Other potential identity theft for minors would be through social networking and the dark web. Data breaches can happen regarding data of minor children, as children’s Social Security numbers are generally on parent’s income tax returns (and other places).
The actions step is to check your child’s credit report and then freeze the credit report, effectively freezing your child’s credit until he needs it.
How do you check the credit report of a minor? You can call Equifax at (800) 525-6285, Experian at (888) 397-3742 or Transunion at (800) 680-7289. Place a fraud alert on your child’s credit report. Children over the age 13 can get a free annual credit report at annualcreditreport.com, but under age 13, a parent must call the three credit bureaus individually.
So my suggestion is to create or obtain an existing Equifax credit report of your 6-year-old. If there is not an Equifax report, then create a report and freeze it.
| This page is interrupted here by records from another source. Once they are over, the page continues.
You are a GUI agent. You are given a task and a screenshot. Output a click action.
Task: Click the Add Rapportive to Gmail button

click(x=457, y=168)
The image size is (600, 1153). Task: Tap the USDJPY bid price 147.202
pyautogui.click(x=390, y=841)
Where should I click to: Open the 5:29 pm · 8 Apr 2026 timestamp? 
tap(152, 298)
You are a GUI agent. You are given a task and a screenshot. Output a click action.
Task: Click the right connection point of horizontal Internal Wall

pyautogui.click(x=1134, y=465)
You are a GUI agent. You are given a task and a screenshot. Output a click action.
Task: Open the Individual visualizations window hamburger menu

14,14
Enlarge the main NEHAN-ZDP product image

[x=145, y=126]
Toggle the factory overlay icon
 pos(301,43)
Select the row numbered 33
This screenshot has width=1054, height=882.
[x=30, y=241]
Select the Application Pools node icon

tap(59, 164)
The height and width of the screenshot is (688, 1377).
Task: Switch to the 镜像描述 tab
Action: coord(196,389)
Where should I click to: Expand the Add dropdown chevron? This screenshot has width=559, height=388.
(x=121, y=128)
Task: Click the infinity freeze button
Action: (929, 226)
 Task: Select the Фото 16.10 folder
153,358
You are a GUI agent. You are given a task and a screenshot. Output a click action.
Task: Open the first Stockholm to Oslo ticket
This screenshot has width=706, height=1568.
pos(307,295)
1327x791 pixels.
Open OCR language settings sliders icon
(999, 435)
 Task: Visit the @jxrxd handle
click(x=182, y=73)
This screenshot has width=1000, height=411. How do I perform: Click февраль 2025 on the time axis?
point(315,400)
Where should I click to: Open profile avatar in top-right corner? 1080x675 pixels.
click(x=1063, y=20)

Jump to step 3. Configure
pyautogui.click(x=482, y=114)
Quite frankly, this should be added to the list of what parents should do when a child gets a Social Security number. It’s a protective freeze that can be lifted when the child reaches an age where credit is needed, such as at college.
The problem with credit theft of minor children is that it can go undetected for a very long time. You were lucky that you got the piece of mail that indicated something is going on with your child’s credit.
Another service that is available is LifeLock Junior, if you are interested in a service.
I am the father of a fifth grader who is 10 years old. His mother and I share joint custody, 50/50, with this 10-year-old son and his 11-year-old sister. The two children are quite different. The son, who I’m writing about, is highly academic and structured, but seems to lack self-confidence. His sister loves to dance and shows less anxiety over the divorce. My son makes straight A’s and hardly ever makes less than 100 on a test. His sister is an A/B student. My son is critical of my daughter for not being a straight-A student. My son frequently talks about high school and college and how if he makes anything less than 100 it’s going to affect his chance to get into a great school. He is embarrassed if he makes less than 100. It seems to me he feels inadequate. He lacks self-confidence in any sport. And he cannot handle criticism of even the least little thing like asking him to tie his shoes more tightly. He has his aspirations set on Harvard or Duke.
I think the divorce is playing into my son’s anxiety. I suppose his mother might be egging him on, on his quest for perfection. What can help with this quest for perfection by my son? How can I reduce his anxiety?
Aw, you may have a perfectionist, and that can be a liability. It can create great anxiety. You described several qualities of perfectionists, namely exceptionally high expectations with his grades; he seems easily embarrassed if he doesn’t make 100; he seems to have a lot of anxiety for a 10-year-old about the stakes on college. And a telltale sign is that he’s critical of his sister. He’s highly sensitive to criticism himself, as you mentioned with the shoelace example.
So what to do? I have five suggestions for dealing with a perfectionist child with the goal of making perfectionism an asset, not a liability.
First, you must give your son unconditional love and let him know it.
Second, he needs a calm, uncluttered, structured environment for success. You might look at his study area.
Third, is there any comparing between the two children going on? That would not be good for this situation.
Fourth, do not use the words brilliant, genius, perfect. Avoid those words; lessen the rhetoric.
Five, listen carefully to your child. Teach him that it is impossible to complete all tasks without mistakes. Mistakes are part of being in the human race.
Finally, if the anxiety doesn’t lessen, you might search out a child psychologist to help with the problem.